Calcium antagonists are also effective in pulmonary arterial hypertension (this is systemic hypertension that occurs in patients with obstructive pulmonary disease). Pulmonogenic hypertension develops several years after the onset of a pulmonary disease, and there is a clear connection between the exacerbation of the pulmonary process and pressure rises. An advantage of calcium antagonists in pulmonary hypertension is that they reduce calcium-mediated hypoxic vasoconstriction. The delivery of oxygen to tissues increases, hypoxia of the kidneys and vasomotor center decreases, blood pressure decreases, as well as afterload and myocardial oxygen demand. In addition, calcium antagonists reduce the synthesis of histamine, kinin, serotonin in tissues, swelling of the bronchial mucosa and bronchial obstruction. An additional advantage of calcium antagonists (in particular, isradipine) is their ability to change metabolic processes in hypertensive patients. By normalizing or lowering blood pressure, these drugs can prevent the development of dyslipidemia, glucose and insulin tolerance.
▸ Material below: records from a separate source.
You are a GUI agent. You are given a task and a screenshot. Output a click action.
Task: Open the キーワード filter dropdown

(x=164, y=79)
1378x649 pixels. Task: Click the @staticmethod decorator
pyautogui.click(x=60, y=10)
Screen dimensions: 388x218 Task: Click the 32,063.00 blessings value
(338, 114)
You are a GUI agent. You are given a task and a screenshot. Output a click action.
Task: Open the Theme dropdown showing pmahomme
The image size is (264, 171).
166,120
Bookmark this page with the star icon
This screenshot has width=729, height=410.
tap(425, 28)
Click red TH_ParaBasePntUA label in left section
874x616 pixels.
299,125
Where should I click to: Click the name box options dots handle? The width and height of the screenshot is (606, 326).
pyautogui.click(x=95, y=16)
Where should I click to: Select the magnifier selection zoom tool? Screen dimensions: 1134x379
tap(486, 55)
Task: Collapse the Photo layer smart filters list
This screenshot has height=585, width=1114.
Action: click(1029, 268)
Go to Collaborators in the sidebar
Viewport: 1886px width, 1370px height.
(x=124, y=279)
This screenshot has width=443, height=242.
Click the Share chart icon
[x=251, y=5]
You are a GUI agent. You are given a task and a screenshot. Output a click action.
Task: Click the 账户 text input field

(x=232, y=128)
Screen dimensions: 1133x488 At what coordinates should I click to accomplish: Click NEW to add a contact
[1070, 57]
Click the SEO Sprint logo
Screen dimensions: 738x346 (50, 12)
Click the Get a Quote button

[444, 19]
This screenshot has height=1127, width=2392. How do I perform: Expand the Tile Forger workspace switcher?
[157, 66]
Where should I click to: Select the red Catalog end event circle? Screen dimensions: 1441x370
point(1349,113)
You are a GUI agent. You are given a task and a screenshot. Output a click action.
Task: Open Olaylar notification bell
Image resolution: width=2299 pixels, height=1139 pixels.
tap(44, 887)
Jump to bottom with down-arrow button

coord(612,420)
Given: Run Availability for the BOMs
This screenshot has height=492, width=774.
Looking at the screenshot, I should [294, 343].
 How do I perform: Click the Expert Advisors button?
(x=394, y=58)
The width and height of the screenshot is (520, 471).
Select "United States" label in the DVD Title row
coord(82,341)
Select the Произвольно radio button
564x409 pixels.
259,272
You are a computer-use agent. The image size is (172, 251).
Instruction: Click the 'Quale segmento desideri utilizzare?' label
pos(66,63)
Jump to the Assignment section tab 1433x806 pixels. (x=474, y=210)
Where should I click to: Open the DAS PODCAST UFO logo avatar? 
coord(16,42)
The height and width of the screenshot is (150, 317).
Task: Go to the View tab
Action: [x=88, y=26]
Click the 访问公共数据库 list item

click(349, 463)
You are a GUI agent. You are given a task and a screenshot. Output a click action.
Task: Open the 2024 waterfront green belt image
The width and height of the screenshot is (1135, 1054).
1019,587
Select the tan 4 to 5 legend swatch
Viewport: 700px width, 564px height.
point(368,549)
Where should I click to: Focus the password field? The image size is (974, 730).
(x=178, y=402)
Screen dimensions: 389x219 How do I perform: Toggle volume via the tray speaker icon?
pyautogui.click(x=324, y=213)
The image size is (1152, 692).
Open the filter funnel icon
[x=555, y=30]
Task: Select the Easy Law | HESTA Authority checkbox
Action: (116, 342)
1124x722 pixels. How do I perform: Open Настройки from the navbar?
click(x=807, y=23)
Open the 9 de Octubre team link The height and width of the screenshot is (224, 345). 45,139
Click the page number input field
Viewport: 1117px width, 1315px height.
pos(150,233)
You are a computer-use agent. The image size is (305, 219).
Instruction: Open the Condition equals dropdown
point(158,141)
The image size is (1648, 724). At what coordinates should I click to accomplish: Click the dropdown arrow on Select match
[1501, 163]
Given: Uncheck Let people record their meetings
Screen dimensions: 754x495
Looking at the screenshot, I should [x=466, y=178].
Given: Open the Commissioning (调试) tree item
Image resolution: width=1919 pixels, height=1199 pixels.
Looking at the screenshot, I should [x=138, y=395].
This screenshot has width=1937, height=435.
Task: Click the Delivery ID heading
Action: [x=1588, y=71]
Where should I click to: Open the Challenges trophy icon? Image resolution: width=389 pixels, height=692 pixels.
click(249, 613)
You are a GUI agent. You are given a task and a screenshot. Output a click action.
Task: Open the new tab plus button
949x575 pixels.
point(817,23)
Calcium antagonists showed a clear relationship between dose, plasma concentration and pharmacological hypotensive effect. By increasing the dose of the drug, it is possible, as it were, to control the hypotensive effect, increasing or decreasing it. For long-term treatment of hypertension, long-acting drugs with a low absorption rate (amlodipine, a long-acting gastrointestinal form of nifedipine, or osmoadolat, a long-acting form of felodipine) are preferred. When using these drugs, smooth vasodilation occurs without reflex activation of the sympathetic-adrenal system, the release of catecholamines, reflex and increased myocardial oxygen demand.
Myotropic vasodilators, central alpha-2-adrenergic agonists, and peripheral adrenergic agonists are not recommended as first-choice drugs, taking into account tolerability.